O Brasil passou a ser um dos mais endividados países emergentes. Medida pela metodologia do FMI, a mais adotada, a relação entre a dívida e o PIB atingiu cerca de 90%, semelhante às da Líbia e do Egito. Desde os anos 1990, a despesa cresceu em média 6% ao ano, enquanto o PIB se expandia ao ritmo de 2,5% ao ano. Caminhávamos para uma crise de dívida que legaria inflação descontrolada, juros mais altos, desemprego e redução do potencial de crescimento. Os pobres seriam os mais prejudicados.

O teto objetivava enfrentar a demanda por gastos típica do sistema político e de parte da sociedade. Visava-se a instituir uma regra com força política para se opor à cultura da acomodação, que havia desmoralizado a regra de ouro, o superávit primário e até mesmo a lei de responsabilidade fiscal. Buscava-se interromper o crescimento sistemático da despesa, enquanto se estimulava as elites do Estado e da sociedade civil a redefinir prioridades do gasto, o que não aconteceu. A marcha batida da dívida continuou, moderada aqui e ali por surpresas favoráveis, mas temporárias, no comportamento da receita.

O teto de gastos, diz-se, será substituído por um arcabouço fiscal crível que evite a expansão inadequada do endividamento público. Fala-se em limite para a dívida, mas essa âncora fiscal seria frágil, alterada com frequência, dificilmente confiável. A interpretação tenderia a ser a de que o governo tem baixo ou nenhum controle sobre esse indicador. Isso porque a dívida poderá crescer por aumento da Selic diante de um aumento da inflação, por desvalorização cambial provocada por incertezas, por sentenças judiciais ou por calamidades. É por isso, como ainda assinala Marcos Mendes, que regras de despesa prevalecem “em três quartos das economias avançadas, segundo o FMI”.

Discute-se também a reinstituição de metas para o superávit primário. A experiência demonstrou que tais metas foram cumpridas essencialmente por aumento das receitas e não por redução das despesas. Em ambos os casos, seria possível conter ou reduzir o ritmo de crescimento da dívida, mas controlar despesas costuma ser mais favorável ao crescimento do que expandir a arrecadação tributária, principalmente quando temos um sistema de arrecadação já muito complexo e custoso.

A equipe do Ministério da Fazenda estaria considerando uma meta de despesa na composição do arcabouço fiscal. A ideia é correta, mas três dificuldades se antepõem à sua aceitação e viabilidade: (1) ela não teria a força de mandamento constitucional do teto de gastos; (2) poderia ser descumprida com uma simples medida provisória que teria tudo para ser aprovada pelo Congresso, que desde priscas eras professa uma cultura pró-gasto público; (3) mais difícil ainda seria convencer Lula a recuar de suas reiteradas posições contrárias ao teto de gastos e à sua suposta estupidez.

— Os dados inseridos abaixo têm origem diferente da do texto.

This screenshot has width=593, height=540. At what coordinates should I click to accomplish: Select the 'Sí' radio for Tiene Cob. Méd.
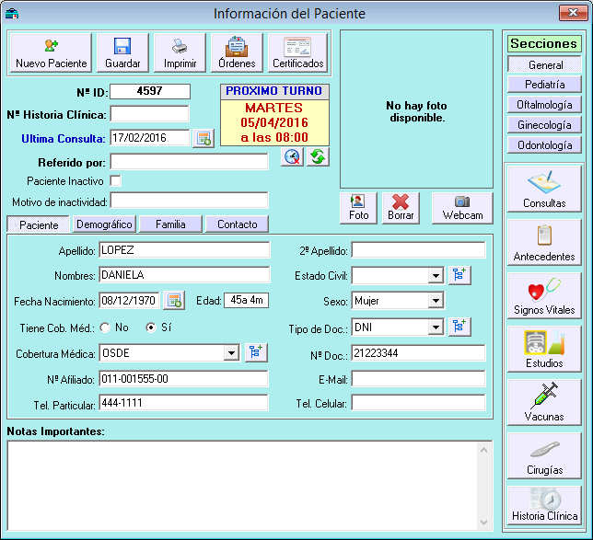pyautogui.click(x=148, y=327)
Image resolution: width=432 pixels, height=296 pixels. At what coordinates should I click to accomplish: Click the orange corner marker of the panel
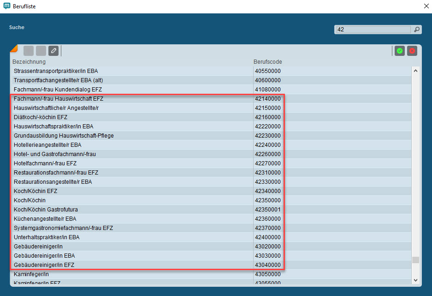click(x=13, y=48)
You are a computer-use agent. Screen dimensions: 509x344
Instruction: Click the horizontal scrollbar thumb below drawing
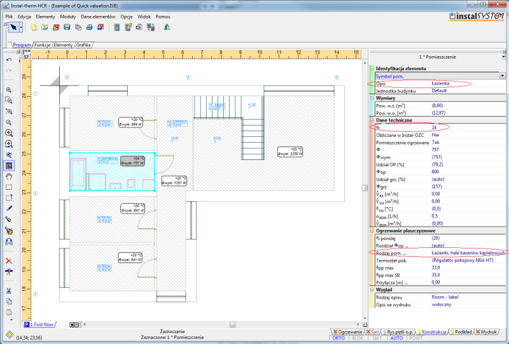(x=232, y=324)
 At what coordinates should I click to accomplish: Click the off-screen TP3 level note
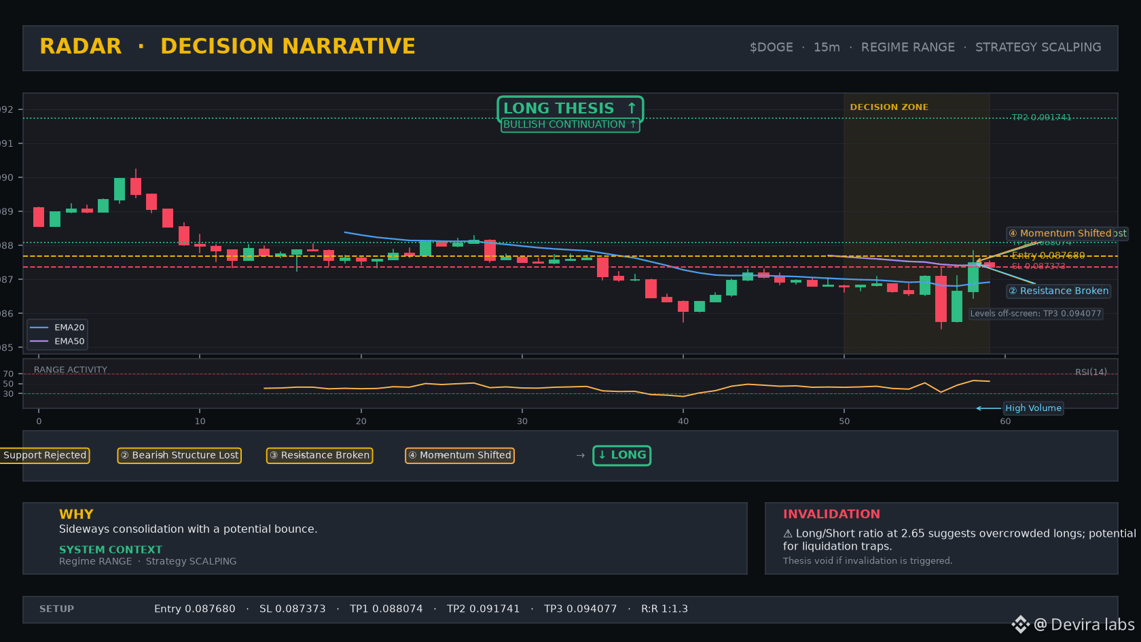point(1036,314)
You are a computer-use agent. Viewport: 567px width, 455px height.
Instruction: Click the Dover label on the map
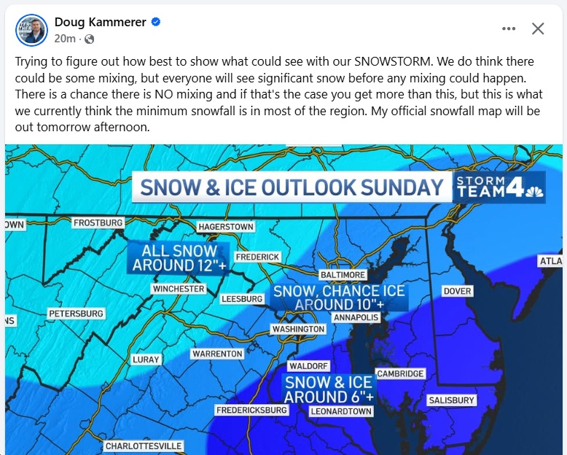[457, 291]
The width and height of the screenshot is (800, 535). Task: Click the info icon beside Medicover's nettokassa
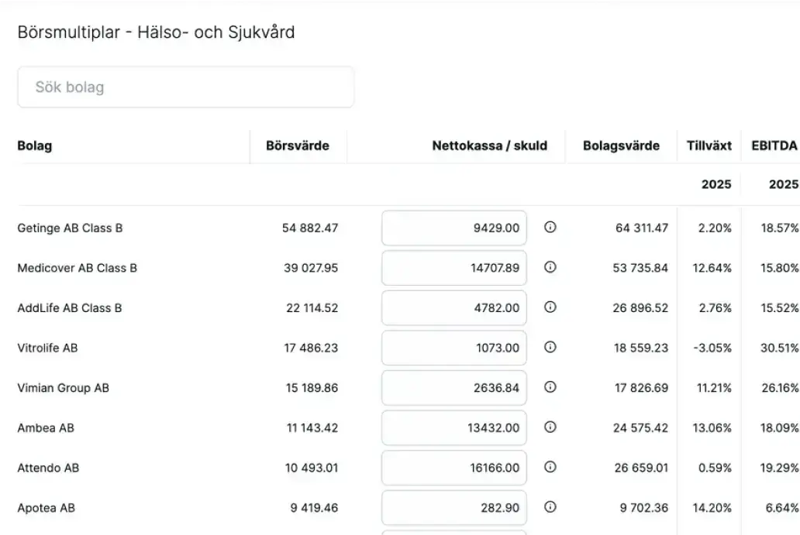550,267
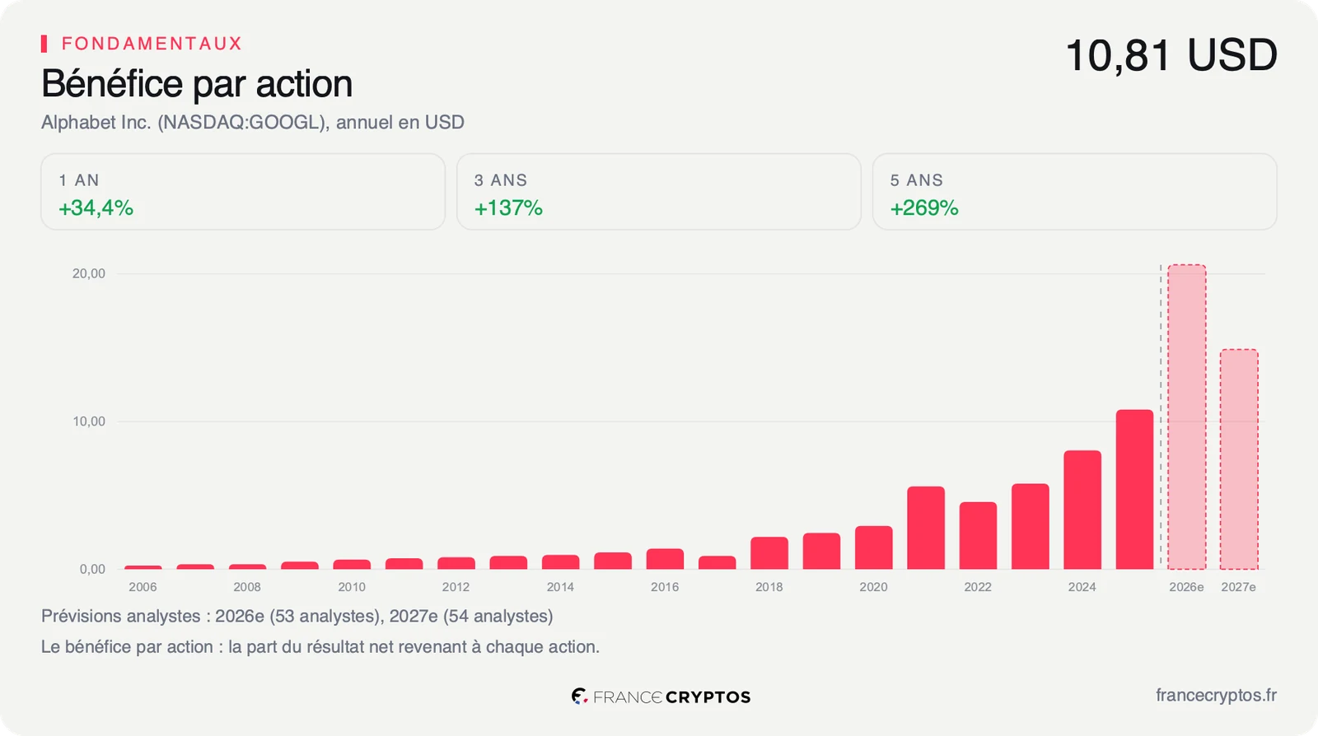Select the 5 ANS growth card
Screen dimensions: 1318x736
[1074, 192]
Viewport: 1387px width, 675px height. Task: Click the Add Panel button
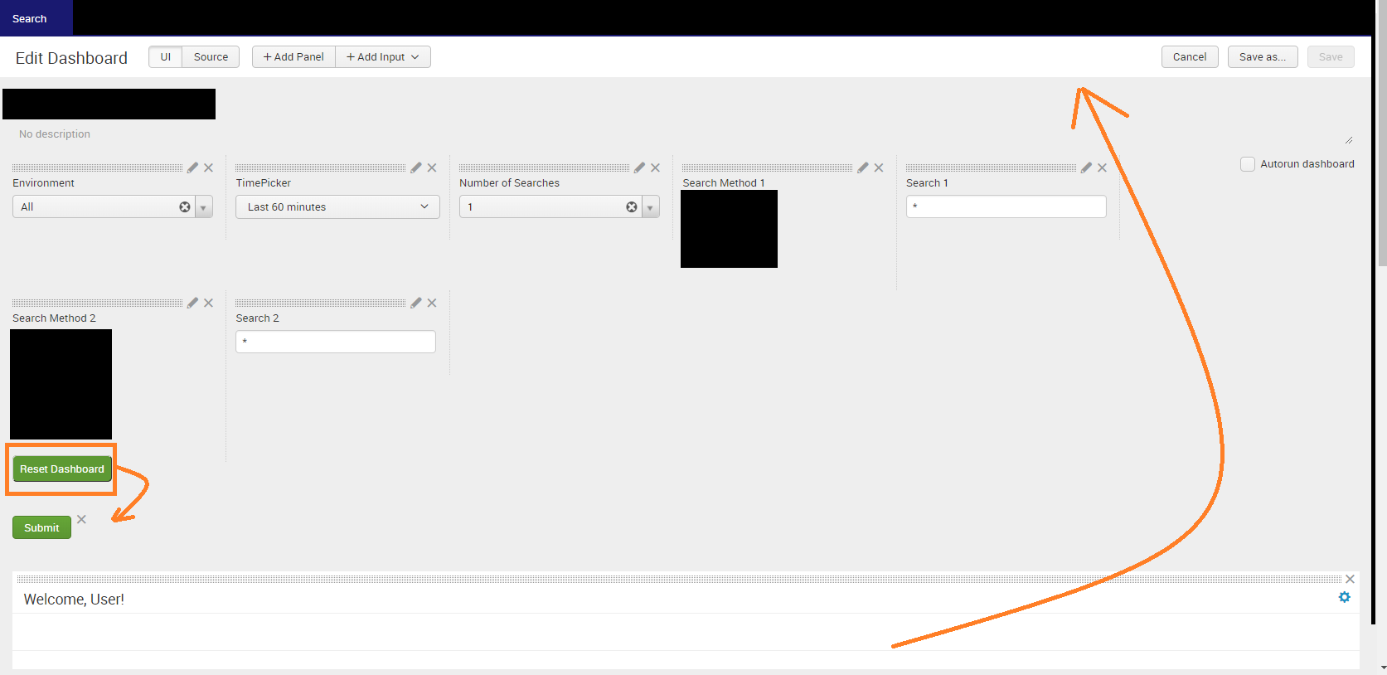pyautogui.click(x=293, y=57)
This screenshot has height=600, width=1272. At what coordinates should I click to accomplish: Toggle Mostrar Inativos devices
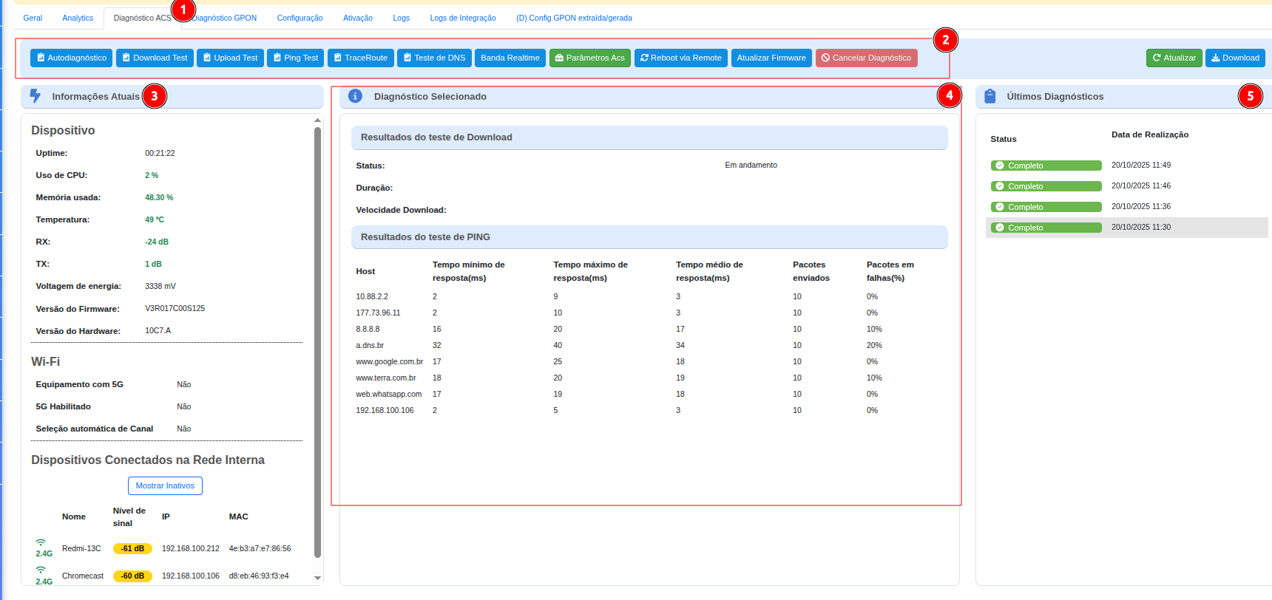point(165,485)
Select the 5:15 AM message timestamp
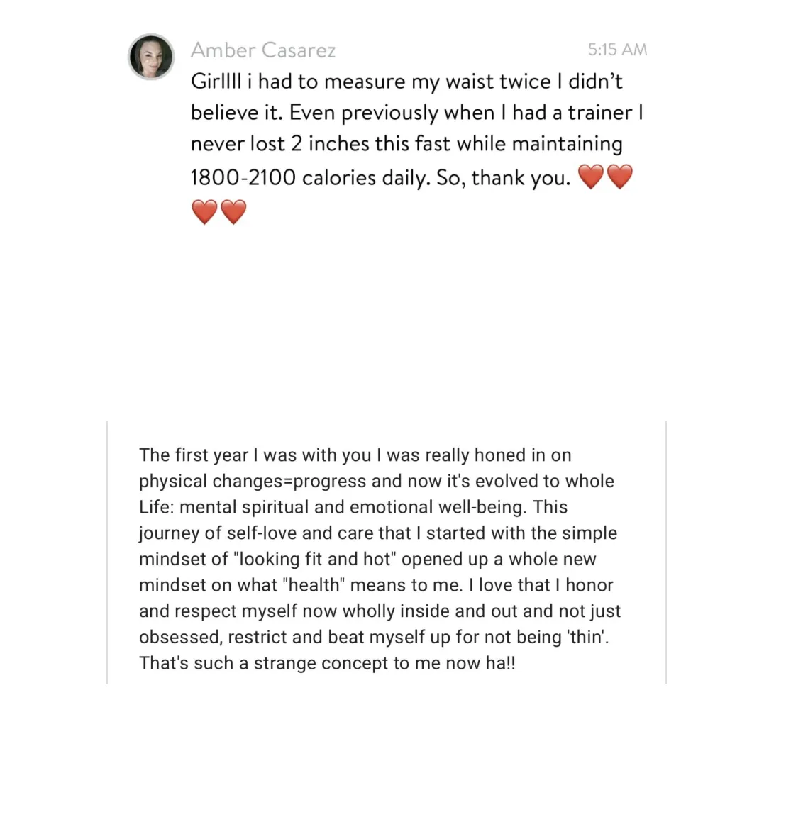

O mais adequado parece ser a preservação do teto de gastos, a ser redefinido aproveitando a experiência dos últimos seis anos. Há boas propostas, como a de dois de nossos melhores especialistas na área, Fabio Giambiagi e Manoel Pires, do IBRE, mas não será fácil. O ministro Fernando Haddad tem-se esforçado em mostrar compromisso com a responsabilidade fiscal e com o controle da dívida. Seu recente pacote fiscal é compatível com essa posição, ainda que composto de somente algumas estruturais permanentes.

A missão de formular um arcabouço fiscal crível é a maior entre todas. Dela depende o desempenho da economia e o êxito do governo, mas sem o componente de controle dos gastos será muito difícil cumpri-la.

Por: Mailson da Nóbrega, ex-Ministro da Fazenda e sócio da Tendências.